The interprofessional assessment of these patients allowed for improvements in wound parameters and management. After the first interprofessional assessment, 38% of the patients were discharged from the study and followed-up by a dermatologist. Approximately one-third of the patients (38%) had complete wound closure by the end of the study period.
Utilising the concept of the wound bed preparation paradigm, treating the underlying cause including bacterial damage and persistent inflammation, addressing patient-centred concerns, and appropriate local wound care were the key management strategies to achieve better outcomes.48
Study limitations include the small sample size, selection bias, and short follow-up time with difficulties in determining remissions and morbidity.
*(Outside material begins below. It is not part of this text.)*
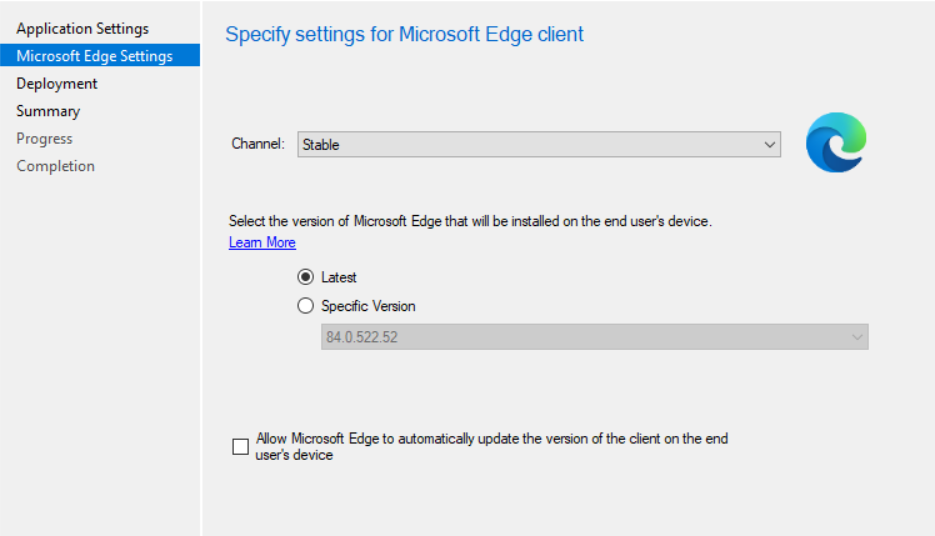Click the version list chevron arrow
The image size is (935, 536).
(x=857, y=337)
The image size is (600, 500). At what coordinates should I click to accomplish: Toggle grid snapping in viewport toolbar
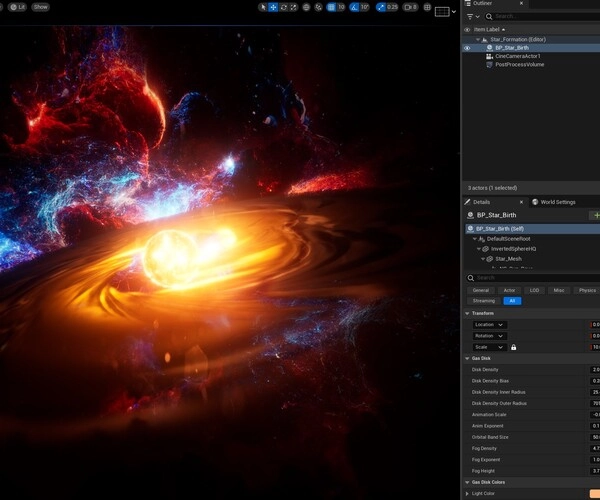pyautogui.click(x=332, y=7)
This study corroborates most recorded literature findings. Our cohort was predominantly female, disease onset was typically in the mid-20s, and had a high impact on activities of daily living with a delay in diagnosis. This study was conducted on a difficult-to-treat Canadian population not responding to usual treatment and highlights the difficulty of diagnosing HS early. The effectiveness of an interprofessional team approach, leading to earlier HS diagnosis when compared to standard community care was demonstrated. Key strategies to consider are developing the expertise and diagnostic acumen of primary care physicians and other community providers for persons with HS. A co-ordinated process of care with primary care physicians and interprofessional teams or HS centres of excellence may decrease healthcare costs and improve other health indicators.